I was not sure what to write for X. Most places beginning with X are in China and I have not travelled to China. But I have been to Leicester in Leicestershire, England and stood at the site where, after 527 years, the body of King Richard III of England was exhumed.
We arrived in Leicester on 29th July 2014 and were fortunate to be able to go through the newly completed King Richard III Visitor Centre which had opened its doors to the public on July 26th 2014. The centre which is on the site of Greyfriars, the medieval friary where the King was originally buried, showcases the life of King Richard III and the story of how his remains were discovered in 2012. It is quite a story!
King Richard III was killed on August 22nd 1485 in the final battle of England’s Wars of the Roses at Bosworth Field in Leicestershire. He was England’s last Plantagenet king and now the kingship went to Henry Tudor who became King Henry VII. Richard’s naked body was unceremoniously slung across the back of a horse and taken into Leicester and put on public display for all to see that he had been defeated and was dead. Shortly afterwards he was buried, without ceremony, without a coffin, without a shroud and certainly not in any way fitting for a king, in the church of the Franciscan Friars, the Grey Friars, in Leicester.
In 1538, the Friary was dissolved and the church demolished. Remember in the last blog on Whitby we talked about the dissolution of the monasteries after Henry VIII sundered England from the Roman Catholic Church and then went about seizing and destroying monasteries? Well this was part of the same destruction. The land was sold to a wealthy local and became private property, eventually becoming a car park of the Department of Social Services in Leicester.
Arguably England’s most controversial King, Richard has been portrayed by Shakespeare as a Machiavellian monster in his Richard III play and accused of murdering his nephews at the Tower of London, known in history as The Princes in the Tower saga.
Nevertheless, throughout history Richard III has had his supporters who believed none of this Tudor propaganda and this culminated in the 1924 establishment of the Richard III Society.

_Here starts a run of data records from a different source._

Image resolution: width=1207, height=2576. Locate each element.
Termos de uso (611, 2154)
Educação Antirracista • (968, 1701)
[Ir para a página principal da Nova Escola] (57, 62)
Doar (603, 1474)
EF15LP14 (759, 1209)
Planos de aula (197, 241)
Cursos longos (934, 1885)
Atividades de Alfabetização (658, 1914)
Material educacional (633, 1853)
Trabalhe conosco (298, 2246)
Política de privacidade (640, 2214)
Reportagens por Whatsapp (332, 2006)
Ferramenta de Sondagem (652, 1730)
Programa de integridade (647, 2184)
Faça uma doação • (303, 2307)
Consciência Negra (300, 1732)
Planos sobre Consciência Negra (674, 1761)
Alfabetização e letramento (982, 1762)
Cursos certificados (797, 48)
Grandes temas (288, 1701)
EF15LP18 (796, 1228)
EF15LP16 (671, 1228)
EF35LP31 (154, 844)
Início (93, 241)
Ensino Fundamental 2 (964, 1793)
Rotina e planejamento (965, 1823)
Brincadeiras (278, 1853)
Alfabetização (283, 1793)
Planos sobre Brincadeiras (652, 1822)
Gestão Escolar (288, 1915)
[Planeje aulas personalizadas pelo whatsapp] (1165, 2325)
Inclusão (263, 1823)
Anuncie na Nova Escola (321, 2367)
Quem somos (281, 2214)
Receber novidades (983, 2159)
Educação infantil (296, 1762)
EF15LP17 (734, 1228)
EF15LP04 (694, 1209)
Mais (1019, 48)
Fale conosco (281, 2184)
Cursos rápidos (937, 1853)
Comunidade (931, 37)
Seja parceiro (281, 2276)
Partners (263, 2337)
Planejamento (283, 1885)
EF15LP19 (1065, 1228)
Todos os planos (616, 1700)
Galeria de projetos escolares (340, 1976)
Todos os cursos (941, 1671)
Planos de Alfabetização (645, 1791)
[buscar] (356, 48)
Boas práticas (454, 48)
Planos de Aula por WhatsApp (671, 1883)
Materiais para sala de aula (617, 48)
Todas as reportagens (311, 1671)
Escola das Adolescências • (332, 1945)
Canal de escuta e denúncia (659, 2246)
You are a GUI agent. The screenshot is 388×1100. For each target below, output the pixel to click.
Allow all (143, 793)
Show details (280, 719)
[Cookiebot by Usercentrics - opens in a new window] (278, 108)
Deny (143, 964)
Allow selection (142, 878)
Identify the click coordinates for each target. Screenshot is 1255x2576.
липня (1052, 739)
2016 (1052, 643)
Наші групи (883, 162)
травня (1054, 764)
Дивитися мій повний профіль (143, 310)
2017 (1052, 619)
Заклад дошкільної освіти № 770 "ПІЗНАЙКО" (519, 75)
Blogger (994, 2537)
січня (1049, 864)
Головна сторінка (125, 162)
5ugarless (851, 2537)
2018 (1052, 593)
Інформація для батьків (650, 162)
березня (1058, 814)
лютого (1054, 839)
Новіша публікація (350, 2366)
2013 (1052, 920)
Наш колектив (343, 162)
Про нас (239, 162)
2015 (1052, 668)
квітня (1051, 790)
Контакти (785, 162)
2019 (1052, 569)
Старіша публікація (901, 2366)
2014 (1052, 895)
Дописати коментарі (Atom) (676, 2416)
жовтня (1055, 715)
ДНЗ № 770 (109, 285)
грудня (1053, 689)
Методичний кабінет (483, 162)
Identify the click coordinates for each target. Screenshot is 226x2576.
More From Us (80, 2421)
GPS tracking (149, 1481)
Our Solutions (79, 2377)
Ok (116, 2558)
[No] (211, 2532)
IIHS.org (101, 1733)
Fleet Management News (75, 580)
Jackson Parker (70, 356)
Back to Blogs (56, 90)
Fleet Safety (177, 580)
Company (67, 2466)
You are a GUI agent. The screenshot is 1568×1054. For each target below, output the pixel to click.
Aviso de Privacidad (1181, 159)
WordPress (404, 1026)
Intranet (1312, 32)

I quote the Richard III Society mission statement:
The Society aims to promote in every possible way research into the life and times of Richard III and to secure a re-assessment of the material relating to this period, and of the role in English history of the monarch. The Society believes that many features of the traditional accounts of the character and career of Richard III are neither supported by sufficient evidence nor reasonably tenable.
My husband has been a keen Richard III champion since he was in his 20s and the unfolding of the Richard III story and the subsequent discovery, in September 2012 of Richard’s body in the car park beneath the letter R, was for him both an exciting and emotional journey. To stand at the place from where Richard was exhumed was the absolute highlight of our visit to Leicester.
We also visited Leicester Cathedral where plans were being made for the Royal burial of King Richard III which occurred on March 26th 2015; only 530 years too late.
Humorously the title: Richard III: Hide and Seek Champion 1485-2012 has been given but as Philippa Langley, who instigated the project to dig for Richard said, “In the second parking bay, I just felt I was walking on his grave,” … “I can’t explain it.” https://www.theguardian.com.
Maybe Richard just wanted to be found!